PROBLEM STATEMENT =
Only lines that contain the word "inside" belong in the answer; copy them from the records below.

DATA SUPPLIED =
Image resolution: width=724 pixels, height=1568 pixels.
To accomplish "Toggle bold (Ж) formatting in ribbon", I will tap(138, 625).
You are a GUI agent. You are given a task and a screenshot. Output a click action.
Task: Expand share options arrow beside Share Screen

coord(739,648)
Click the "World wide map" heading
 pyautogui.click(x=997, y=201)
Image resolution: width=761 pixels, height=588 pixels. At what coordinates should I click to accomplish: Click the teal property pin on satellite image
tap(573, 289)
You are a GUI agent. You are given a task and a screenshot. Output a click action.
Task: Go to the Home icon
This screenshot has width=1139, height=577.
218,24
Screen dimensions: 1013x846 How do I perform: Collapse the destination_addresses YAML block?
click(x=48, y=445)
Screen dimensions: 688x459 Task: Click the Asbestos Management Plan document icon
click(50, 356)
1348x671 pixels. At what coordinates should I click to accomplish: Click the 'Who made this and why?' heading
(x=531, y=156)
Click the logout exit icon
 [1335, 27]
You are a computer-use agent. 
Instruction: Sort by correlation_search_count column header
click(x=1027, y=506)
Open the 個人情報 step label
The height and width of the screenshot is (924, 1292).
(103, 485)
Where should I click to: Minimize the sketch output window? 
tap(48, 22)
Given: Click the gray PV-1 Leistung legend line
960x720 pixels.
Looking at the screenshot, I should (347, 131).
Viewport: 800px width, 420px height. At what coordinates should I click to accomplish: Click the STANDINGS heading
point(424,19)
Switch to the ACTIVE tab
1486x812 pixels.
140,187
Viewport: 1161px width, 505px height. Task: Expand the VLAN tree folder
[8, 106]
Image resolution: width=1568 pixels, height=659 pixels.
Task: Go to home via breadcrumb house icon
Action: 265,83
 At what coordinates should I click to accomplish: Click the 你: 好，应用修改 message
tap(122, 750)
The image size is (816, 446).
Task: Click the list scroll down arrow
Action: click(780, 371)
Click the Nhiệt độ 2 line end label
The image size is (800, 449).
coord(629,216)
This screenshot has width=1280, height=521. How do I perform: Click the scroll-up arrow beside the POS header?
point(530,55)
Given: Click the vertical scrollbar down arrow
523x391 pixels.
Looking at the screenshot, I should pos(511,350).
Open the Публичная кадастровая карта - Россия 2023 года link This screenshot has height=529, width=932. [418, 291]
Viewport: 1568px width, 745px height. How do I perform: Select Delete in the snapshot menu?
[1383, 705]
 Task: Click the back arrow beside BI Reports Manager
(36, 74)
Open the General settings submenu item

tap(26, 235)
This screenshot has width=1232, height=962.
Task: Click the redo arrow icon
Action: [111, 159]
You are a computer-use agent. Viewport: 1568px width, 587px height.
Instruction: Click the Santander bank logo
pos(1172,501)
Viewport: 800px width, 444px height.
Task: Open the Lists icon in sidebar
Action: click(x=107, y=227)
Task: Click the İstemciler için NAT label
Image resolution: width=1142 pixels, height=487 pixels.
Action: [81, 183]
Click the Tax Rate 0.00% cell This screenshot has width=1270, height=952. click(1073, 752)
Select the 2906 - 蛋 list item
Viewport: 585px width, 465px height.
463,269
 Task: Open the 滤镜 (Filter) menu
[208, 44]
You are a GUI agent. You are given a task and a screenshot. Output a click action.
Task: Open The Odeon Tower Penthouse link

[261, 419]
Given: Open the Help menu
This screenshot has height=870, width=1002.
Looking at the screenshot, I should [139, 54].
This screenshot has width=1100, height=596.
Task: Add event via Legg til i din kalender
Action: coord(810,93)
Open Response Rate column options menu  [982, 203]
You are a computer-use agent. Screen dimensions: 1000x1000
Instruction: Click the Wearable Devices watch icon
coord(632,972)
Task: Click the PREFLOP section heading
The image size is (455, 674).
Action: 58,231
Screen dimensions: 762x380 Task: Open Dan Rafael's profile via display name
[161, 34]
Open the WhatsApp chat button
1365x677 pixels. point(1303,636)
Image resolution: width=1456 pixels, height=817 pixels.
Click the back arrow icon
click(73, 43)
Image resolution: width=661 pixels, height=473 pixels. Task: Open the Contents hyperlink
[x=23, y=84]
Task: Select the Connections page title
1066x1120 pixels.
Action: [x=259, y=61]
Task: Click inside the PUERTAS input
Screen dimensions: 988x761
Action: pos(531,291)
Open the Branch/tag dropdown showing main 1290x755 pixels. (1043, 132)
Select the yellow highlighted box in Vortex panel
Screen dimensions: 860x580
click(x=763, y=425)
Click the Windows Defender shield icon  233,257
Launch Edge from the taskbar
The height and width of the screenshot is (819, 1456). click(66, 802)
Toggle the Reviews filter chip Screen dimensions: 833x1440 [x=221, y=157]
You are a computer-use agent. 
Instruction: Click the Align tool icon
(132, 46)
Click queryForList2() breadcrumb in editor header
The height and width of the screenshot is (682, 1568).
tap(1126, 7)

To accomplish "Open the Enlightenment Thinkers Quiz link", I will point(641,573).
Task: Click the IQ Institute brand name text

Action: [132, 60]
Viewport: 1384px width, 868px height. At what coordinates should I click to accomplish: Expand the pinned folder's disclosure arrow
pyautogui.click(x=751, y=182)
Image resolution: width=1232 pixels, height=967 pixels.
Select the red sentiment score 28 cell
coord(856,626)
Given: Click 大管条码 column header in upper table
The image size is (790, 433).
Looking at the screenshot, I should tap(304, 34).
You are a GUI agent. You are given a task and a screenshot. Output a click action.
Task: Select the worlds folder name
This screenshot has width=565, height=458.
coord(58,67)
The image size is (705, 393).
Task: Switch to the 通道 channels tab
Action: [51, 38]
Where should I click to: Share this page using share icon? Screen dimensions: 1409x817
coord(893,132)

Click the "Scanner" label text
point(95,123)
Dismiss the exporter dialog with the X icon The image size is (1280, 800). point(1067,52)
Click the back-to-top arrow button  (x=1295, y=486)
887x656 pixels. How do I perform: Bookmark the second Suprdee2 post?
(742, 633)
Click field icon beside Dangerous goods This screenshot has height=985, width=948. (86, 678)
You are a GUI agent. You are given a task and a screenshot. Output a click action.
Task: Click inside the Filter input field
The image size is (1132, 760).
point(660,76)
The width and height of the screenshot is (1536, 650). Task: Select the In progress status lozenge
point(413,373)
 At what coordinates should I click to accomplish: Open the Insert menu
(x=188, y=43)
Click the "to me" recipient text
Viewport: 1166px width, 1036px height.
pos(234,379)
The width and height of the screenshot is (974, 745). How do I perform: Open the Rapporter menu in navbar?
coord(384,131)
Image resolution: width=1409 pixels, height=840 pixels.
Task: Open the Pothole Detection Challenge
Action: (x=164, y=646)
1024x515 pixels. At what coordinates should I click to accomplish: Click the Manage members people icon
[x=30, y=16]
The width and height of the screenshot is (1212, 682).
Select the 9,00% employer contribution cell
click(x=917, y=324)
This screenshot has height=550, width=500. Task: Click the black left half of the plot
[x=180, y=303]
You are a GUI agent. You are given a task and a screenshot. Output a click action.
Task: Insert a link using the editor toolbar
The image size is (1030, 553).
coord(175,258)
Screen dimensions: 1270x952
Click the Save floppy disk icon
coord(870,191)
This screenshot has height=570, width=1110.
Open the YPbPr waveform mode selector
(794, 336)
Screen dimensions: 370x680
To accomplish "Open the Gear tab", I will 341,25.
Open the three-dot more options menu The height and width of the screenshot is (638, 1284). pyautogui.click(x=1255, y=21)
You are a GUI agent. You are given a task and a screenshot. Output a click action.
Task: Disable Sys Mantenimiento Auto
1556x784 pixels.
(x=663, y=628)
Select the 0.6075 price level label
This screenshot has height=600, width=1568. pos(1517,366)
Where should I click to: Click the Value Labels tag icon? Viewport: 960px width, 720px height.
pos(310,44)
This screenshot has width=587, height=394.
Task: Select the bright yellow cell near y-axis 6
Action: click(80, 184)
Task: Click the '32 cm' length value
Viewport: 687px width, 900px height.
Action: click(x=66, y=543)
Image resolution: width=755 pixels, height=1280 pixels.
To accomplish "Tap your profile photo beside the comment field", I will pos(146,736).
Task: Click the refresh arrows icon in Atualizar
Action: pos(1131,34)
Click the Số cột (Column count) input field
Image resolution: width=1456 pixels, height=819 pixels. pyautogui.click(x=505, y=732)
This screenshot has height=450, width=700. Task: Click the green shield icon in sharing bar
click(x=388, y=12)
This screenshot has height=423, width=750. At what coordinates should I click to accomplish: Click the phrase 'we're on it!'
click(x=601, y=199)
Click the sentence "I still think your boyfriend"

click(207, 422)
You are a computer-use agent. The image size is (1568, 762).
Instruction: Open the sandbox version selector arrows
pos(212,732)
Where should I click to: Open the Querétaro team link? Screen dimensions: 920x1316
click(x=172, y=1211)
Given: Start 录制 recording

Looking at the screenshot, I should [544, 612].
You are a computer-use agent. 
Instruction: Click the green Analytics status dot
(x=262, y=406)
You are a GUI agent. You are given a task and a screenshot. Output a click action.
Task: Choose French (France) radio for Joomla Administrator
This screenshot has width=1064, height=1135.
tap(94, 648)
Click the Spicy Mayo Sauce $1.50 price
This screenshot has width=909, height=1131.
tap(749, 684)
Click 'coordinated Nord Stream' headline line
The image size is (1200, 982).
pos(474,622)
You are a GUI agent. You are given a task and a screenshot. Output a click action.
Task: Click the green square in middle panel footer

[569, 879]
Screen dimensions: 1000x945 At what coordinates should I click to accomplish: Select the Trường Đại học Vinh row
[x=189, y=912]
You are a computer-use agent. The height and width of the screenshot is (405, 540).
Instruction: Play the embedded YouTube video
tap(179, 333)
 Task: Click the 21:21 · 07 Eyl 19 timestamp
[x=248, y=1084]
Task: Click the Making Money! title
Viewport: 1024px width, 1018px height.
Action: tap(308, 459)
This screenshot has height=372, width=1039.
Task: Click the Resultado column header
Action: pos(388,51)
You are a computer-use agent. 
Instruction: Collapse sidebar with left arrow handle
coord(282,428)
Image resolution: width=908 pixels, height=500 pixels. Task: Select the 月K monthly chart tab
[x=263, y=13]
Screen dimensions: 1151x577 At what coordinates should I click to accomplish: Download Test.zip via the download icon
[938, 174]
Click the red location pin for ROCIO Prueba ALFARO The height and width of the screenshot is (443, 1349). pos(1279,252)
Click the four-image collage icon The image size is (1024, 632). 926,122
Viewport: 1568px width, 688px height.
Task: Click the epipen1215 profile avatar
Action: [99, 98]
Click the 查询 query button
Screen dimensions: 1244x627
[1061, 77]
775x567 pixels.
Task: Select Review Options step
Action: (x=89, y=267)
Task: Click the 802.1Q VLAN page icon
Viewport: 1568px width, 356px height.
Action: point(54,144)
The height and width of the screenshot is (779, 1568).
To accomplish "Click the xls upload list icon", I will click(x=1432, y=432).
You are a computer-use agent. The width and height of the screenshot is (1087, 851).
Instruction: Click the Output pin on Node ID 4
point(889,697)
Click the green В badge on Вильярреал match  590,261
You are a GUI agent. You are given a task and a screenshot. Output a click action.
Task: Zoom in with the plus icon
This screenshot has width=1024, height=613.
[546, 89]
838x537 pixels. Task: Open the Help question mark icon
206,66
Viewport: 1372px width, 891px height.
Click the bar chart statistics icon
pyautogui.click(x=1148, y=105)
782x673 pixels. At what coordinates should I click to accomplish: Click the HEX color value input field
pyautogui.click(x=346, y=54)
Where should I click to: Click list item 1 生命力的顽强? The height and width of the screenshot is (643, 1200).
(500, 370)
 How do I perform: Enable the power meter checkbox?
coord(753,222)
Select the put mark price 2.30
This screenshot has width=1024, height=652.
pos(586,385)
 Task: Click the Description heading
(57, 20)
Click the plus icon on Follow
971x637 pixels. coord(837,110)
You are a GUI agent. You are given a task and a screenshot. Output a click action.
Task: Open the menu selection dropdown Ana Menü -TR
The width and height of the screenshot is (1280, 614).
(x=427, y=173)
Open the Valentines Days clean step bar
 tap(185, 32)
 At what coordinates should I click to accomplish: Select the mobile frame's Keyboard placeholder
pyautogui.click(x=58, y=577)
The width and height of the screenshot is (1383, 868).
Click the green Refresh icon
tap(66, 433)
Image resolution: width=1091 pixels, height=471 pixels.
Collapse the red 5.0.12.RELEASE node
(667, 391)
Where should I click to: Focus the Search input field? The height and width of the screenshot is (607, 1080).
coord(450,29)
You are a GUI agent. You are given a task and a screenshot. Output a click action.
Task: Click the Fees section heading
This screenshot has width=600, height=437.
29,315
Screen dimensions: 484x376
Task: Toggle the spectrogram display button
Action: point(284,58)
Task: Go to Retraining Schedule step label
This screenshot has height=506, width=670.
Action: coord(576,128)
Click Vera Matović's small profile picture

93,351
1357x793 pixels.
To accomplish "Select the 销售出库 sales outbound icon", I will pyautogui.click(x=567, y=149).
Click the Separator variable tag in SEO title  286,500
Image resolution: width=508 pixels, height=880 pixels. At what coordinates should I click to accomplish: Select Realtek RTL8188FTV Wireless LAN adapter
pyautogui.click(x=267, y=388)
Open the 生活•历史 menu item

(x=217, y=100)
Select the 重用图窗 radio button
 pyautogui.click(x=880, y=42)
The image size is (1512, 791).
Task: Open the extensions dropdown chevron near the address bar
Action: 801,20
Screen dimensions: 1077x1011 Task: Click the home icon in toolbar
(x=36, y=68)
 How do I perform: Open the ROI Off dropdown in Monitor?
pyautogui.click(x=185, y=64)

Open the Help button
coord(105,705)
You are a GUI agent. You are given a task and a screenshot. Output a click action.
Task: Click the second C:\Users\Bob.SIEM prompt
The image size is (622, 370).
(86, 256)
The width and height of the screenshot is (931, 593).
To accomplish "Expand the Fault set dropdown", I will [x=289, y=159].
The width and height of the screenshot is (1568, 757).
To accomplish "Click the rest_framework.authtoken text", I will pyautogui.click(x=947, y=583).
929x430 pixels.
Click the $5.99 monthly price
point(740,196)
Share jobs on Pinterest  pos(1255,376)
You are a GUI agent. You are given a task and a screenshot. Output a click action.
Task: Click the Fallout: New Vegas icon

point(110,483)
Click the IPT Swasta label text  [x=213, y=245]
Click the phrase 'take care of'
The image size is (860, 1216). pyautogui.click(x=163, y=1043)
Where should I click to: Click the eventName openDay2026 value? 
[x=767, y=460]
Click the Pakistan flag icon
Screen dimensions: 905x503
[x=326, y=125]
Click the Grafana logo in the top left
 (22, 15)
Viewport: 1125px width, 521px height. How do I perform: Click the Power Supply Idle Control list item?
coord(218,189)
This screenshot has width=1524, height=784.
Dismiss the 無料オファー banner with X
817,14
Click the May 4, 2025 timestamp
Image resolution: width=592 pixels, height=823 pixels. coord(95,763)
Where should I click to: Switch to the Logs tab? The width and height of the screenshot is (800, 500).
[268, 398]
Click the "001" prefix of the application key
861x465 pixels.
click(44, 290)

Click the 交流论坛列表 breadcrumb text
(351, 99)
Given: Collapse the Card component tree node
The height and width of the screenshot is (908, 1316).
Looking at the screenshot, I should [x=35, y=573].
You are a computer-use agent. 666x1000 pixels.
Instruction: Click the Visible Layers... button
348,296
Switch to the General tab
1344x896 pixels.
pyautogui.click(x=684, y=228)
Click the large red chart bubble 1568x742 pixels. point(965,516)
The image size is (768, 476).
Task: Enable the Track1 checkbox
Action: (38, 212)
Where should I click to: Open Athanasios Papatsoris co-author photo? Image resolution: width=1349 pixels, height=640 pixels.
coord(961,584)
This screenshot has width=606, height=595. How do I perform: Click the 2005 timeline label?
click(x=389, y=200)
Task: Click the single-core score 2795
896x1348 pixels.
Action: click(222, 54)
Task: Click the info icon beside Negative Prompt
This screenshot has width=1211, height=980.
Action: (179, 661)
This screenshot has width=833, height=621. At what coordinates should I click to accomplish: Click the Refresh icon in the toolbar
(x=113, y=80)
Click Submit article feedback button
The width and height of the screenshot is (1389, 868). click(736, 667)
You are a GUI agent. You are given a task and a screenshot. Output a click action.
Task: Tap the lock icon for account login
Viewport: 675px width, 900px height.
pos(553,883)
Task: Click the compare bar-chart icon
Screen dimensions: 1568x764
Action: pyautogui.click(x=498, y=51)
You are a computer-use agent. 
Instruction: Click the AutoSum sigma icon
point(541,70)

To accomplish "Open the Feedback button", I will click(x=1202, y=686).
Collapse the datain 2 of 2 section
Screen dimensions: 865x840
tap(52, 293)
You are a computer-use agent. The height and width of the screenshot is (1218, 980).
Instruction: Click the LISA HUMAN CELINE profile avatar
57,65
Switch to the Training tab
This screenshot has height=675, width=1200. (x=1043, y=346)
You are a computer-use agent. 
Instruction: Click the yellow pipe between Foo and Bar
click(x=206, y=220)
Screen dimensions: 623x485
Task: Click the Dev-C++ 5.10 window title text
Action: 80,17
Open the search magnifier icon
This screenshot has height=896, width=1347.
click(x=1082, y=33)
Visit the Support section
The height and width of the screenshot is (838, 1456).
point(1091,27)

SOLUTION FOR THIS EXERCISE =
Task: Click inside the PUERTAS input
Task: Click inside the Filter input field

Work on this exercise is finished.